Which? welcomes the opportunity to respond to the Medicines & Healthcare products Regulatory Agency (MHRA)’s 'Consultation on the future regulation of medical devices in the United Kingdom'. Since 2020, Which? has been developing its policy and advocacy work in the area of health data, and for much longer than that Which? has tested consumer health devices as part of its Product Testing capability.

We began our policy work on Digital Health Data early 2020 in response to an explosion in popularity of consumer health and lifestyle wearables, apps and services. Now, against the backdrop of Covid-19, UK consumers are more aware than ever of the role individuals’ data can play in personal and public health. Arguably, UK consumers have also become more used to using commercially available technology to monitor and manage their health and wellbeing, since the onset of the pandemic when face-to-face access to healthcare has been harder to come by for routine issues. Post pandemic, more consumers may also seek to proactively manage their health and lifestyle in order to stay well, as opposed to seeking assistance when they’re unwell. We see this as a consumer driven shift from reactionary sick care to proactive health care.

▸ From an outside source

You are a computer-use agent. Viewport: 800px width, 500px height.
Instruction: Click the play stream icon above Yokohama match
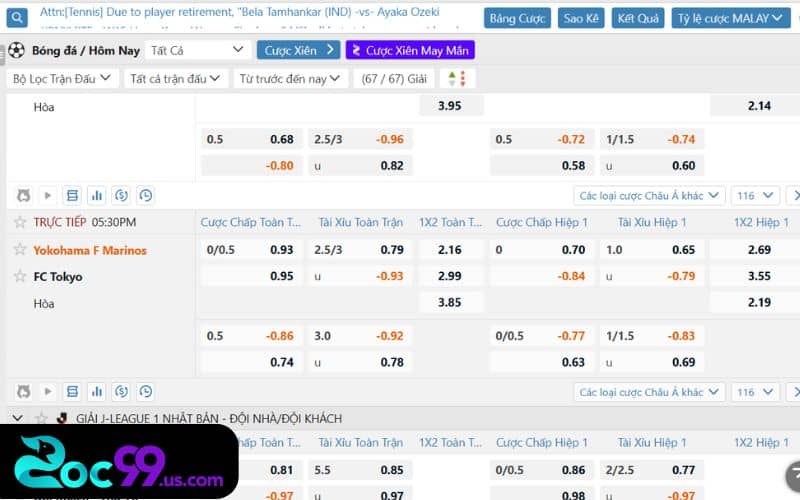click(x=48, y=196)
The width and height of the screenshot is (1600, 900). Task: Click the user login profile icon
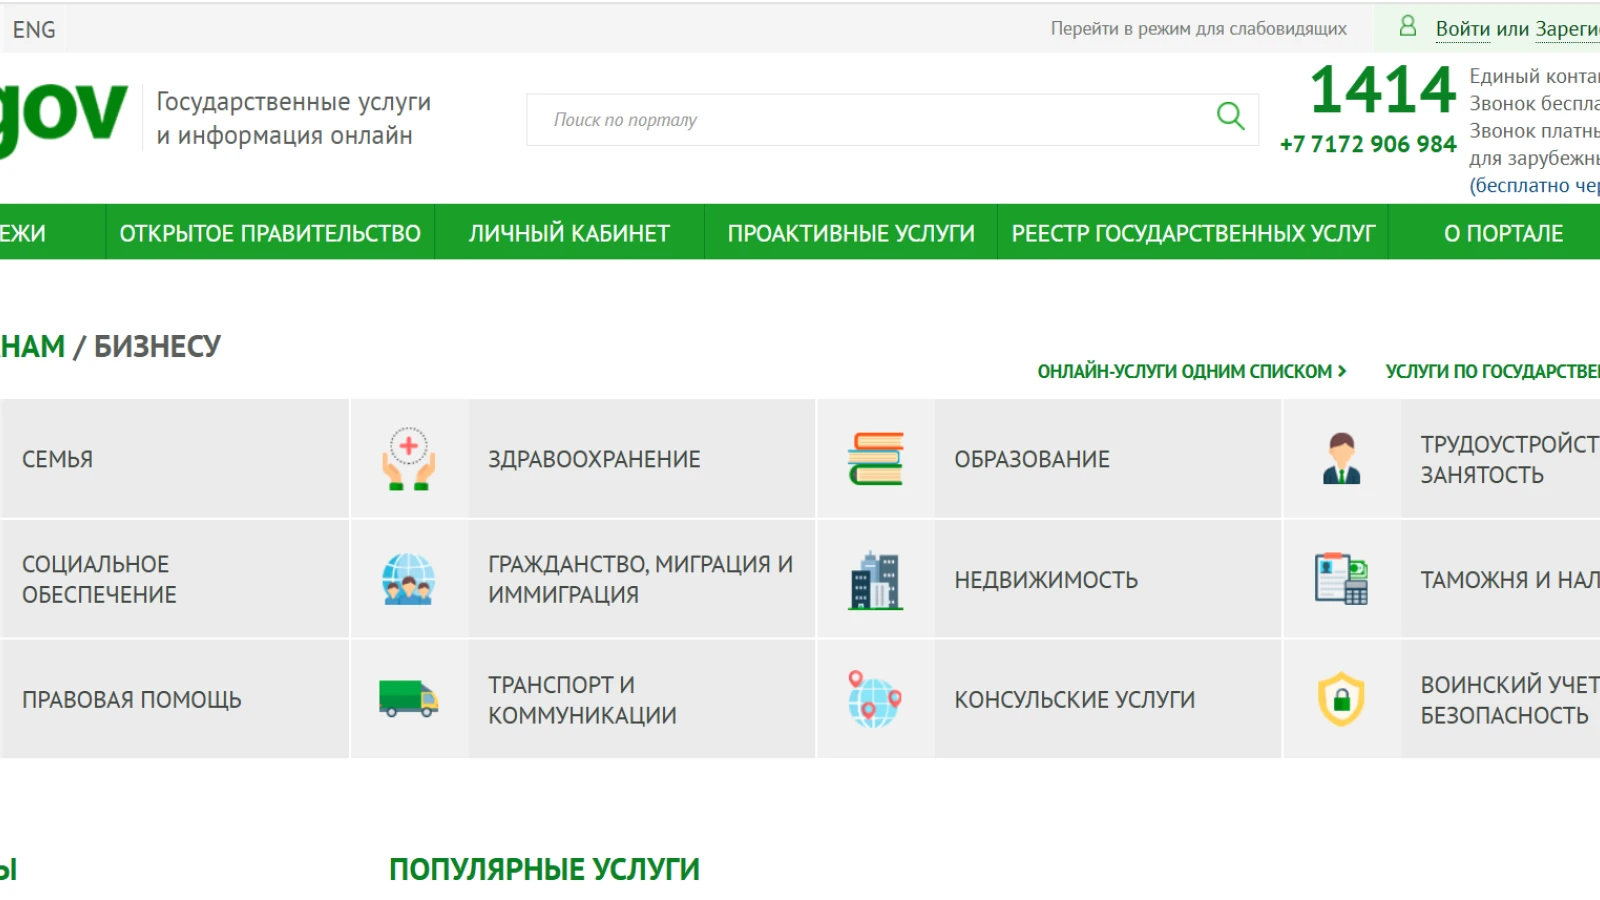1407,27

The rise in the availability and affordability of digital devices has meant that there are now fitness trackers and other digital devices widely available to suit all budgets. More and more consumers are using these devices, not just as a fun way to count their daily steps, but to monitor their macros (the granular details of their food intake) or to monitor their heart health. Devices that offer such tracking of things that only a few years ago seemed like ’sci-fi’ capabilities - at least on the consumer market, have also acted as a gateway to consumers who may now be buying more serious health devices for use at home. 

Consumers who are used to tracking their heart rate via their watch may be more predisposed to try other devices such as blood pressure or blood glucose monitors. Indeed this may be recommended to them by health care professionals. Of course, data from such devices, apps and services needs to be analysed by medical professionals if it is to be useful in helping to identify, prevent or cure disease. At the moment, consumers only have access to one part of the puzzle, and data from consumer devices is not generally regarded as medical grade by the medical profession. Indeed there are questions relating to accuracy of the data. This will be a critical concern should the aim for consumers to upload data from a commercial device into their patient medical record be achieved as is proposed in the Data Saves Lives Strategy.

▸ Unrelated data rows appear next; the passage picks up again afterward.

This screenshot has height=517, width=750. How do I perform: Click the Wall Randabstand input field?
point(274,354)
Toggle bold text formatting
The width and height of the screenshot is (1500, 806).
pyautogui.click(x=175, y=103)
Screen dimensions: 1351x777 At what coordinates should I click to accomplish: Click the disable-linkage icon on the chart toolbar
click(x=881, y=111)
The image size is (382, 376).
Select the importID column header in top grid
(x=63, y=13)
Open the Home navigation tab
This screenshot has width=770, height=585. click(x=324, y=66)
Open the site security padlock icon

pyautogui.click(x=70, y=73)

Additionally, consumers are also using software to track their health and in many cases to diagnose conditions. Apps and services, some that leverage tracking from devices such as mobile phones, wearables and other connected products that gather other inputs such as mood and behaviours (to determine mental health), are effectively being downloaded and used, and in some cases informally prescribed, as medical devices. 

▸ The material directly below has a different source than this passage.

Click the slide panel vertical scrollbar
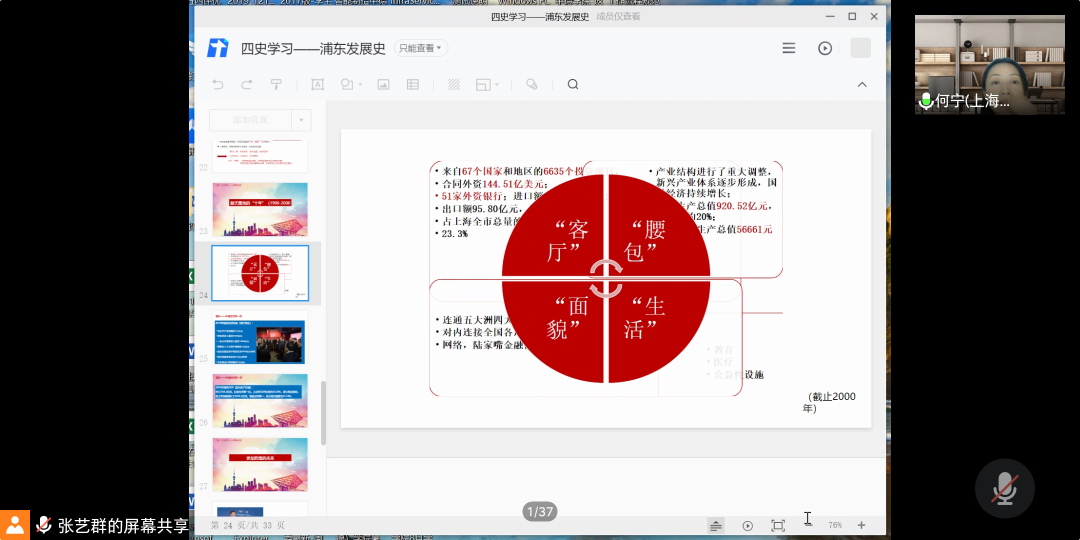Image resolution: width=1080 pixels, height=540 pixels. click(323, 410)
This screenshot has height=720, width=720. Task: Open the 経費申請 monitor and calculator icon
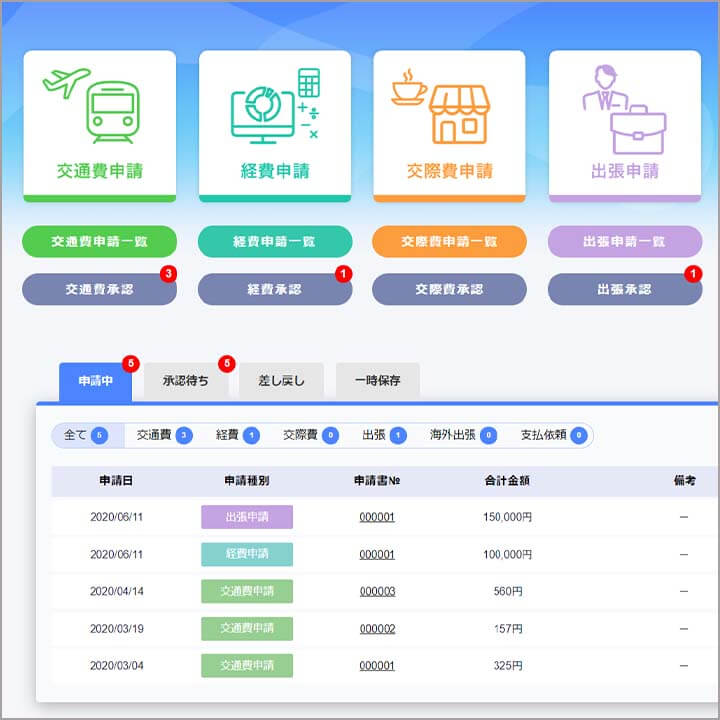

Data is of course a key issue in this space. Data from tracking devices, apps and other services is being used to determine medical health. In some cases it is being used in an official 'medical health’ capacity, in other areas it is consumer health, or lifestyle, or well being. A lack of clarity and standards around how devices and how data is classified could lead to significant consumer harm. Our concerns therefore centre around the following key issues:

1. What is and what isn’t a medical device is unclear to consumers.
2. Medical devices (along with related apps and services) used for health purpose scan potentially give inaccurate information to users.
3. How pseudo medical products are sold to consumers, and health related apps are distributed on App Stores, needs more attention.
4. There is potential consumer harm from using unsafe pseudo medical devices.
5. With smart or connected pseudo medical devices, there are not always effective protections for consumers’ privacy and security.
6. The data protection measures must be stronger for health-relevant data. 

Our work in this space is early and is still being developed, particularly in relation to our exploration and testing of products, but our focus is on this intersection of patient medical health, consumer products and digital and data capability. Our response to the consultation is to offer our evidence from our product testing work to shine a light on some of these issues, with some commentary about our initial concerns about the space.